Paris. On était début mars, le printemps se profilait, personne n’imaginait que la France allait être mise sous cloche quelques jours plus tard. Le personnel du Centre Pompidou était réuni, ce matin-là, convié pour un point d’information par son président, Serge Lasvignes. Celui-ci tenait à exposer en toute transparence les perspectives relatives aux travaux de rénovation du bâtiment dessiné par Renzo Piano et Richard Rogers quarante-cinq ans auparavant, toujours d’une grande modernité mais criblé de maux dus à son vieillissement structurel. Deux hypothèses étaient envisagées. Dans la première, un chantier par tranches étalé sur sept ans, le Centre restait partiellement ouvert sur cette durée. Dans la seconde option, sa fermeture serait totale durant trois années. L’objectif consiste alors à lancer les travaux « autour de 2023 », comme l’affirme Serge Lasvignes dans un entretien publié dans le magazine Challenges. La décision stratégique, quant au choix de l’un ou l’autre scénario, doit être prise dans le courant de l’été après que l’État – le ministère de la Culture dans le cadre des différentes instances de validation des projets immobiliers – se sera prononcé sur le schéma directeur retenu et sur son financement.
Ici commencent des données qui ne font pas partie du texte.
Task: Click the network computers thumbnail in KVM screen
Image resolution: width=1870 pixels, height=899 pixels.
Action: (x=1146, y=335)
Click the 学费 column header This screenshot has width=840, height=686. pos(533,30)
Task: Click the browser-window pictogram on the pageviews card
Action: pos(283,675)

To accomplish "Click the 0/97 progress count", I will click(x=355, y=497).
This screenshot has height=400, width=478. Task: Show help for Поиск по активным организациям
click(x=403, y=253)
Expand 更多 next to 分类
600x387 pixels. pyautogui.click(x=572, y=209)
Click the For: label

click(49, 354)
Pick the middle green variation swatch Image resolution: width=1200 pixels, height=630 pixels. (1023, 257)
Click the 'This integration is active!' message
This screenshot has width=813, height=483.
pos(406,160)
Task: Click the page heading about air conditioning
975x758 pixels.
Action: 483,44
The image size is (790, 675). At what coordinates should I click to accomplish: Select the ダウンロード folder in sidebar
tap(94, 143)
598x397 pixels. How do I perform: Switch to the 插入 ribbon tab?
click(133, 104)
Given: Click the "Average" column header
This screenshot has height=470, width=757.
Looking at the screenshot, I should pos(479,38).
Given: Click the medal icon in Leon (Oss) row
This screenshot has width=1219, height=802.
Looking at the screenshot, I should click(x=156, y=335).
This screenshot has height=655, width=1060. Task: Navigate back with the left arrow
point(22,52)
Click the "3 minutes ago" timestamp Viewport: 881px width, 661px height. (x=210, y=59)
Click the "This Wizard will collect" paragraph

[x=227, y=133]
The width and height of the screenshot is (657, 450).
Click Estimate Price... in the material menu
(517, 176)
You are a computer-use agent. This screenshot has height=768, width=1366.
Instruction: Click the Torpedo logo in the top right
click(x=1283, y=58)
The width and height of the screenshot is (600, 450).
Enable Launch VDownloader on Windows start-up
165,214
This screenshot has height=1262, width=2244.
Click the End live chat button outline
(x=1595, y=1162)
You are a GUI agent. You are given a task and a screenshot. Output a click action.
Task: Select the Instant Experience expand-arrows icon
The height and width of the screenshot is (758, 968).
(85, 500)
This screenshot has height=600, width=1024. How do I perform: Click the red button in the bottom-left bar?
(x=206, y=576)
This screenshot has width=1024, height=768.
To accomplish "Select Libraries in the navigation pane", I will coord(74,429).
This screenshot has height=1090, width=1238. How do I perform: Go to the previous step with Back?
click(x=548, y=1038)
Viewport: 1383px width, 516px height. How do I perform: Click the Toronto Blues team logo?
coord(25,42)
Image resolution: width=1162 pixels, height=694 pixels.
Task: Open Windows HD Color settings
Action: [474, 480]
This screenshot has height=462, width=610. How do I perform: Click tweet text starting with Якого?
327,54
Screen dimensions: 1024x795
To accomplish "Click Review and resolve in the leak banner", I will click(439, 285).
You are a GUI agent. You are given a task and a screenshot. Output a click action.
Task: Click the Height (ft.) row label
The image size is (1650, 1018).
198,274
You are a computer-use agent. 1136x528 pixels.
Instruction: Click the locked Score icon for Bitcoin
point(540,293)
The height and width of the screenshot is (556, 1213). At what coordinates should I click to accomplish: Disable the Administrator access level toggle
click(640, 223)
Mais voilà : quelques semaines après la fin de la période de confinement hexagonale et alors que Beaubourg se prépare à rouvrir au public le 1er juillet, il semble que l’urgence soit ailleurs. Au point que l’on peut craindre un troisième scénario, selon lequel rien ne serait finalement entrepris. Aucune information ne filtre du côté de l’Oppic, censé rendre une étude de faisabilité en juillet. L’Opérateur du patrimoine et des projets immobiliers de la Culture, maître d’ouvrage délégué du Centre, gère le redémarrage de ses nombreux chantiers, dont justement, celui de la chenille, l’emblématique escalier mécanique accroché à la façade du Centre Pompidou côté parvis. Cette rénovation a d’abord pris du retard à la suite de la faillite d’une entreprise. Interrompu ensuite par la pandémie, le chantier a repris le 11 mai et se révèle d’une grande complexité. Si tout se passe bien, il devrait s’achever fin 2020. Avec cet équipement, c’est un point névralgique du Centre qui est touché, car la circulation vers les étages supérieurs doit s’effectuer durant les travaux par des ascenseurs, tout en respectant les jauges liées aux normes de sécurité sanitaire. Cette desserte au compte-gouttes ne va pas sans engendrer de très fortes inquiétudes quant à la fréquentation des galeries situées dans les étages une fois que le musée aura retrouvé une affluence proche de la normale.
À terme, les escaliers mécaniques devront également absorber le flux des visiteurs de la Bibliothèque publique d’information (BPI) – entre 4 200 et 5 000 par jour –, qui entreront côté piazza dès que l’entrée sera restaurée, à l’issue d’une réhabilitation qui devrait être lancée au printemps prochain. Serge Lasvignes défend le rétablissement symbolique de cette entrée commune. Cependant l’agenda des travaux de la bibliothèque, qui va commencer par fermer quatre mois entre le printemps et l’été 2021, pourrait être un facteur de gênes pour le Centre, ainsi qu’une source de tensions supplémentaire. Si personne ne remet officiellement en cause la présence de la bibliothèque dans le bâtiment, d’autant que son public, jeune et banlieusard, apporte une mixité bienvenue au musée, certains s’agacent des nuisances prévisibles d’un chantier en site ouvert qui aurait pu se fondre dans un calendrier commun. La BPI se montre, elle, impatiente de mener à bien une rénovation d’ampleur, planifiée depuis 2012, qui conforte sa pérennité dans les murs.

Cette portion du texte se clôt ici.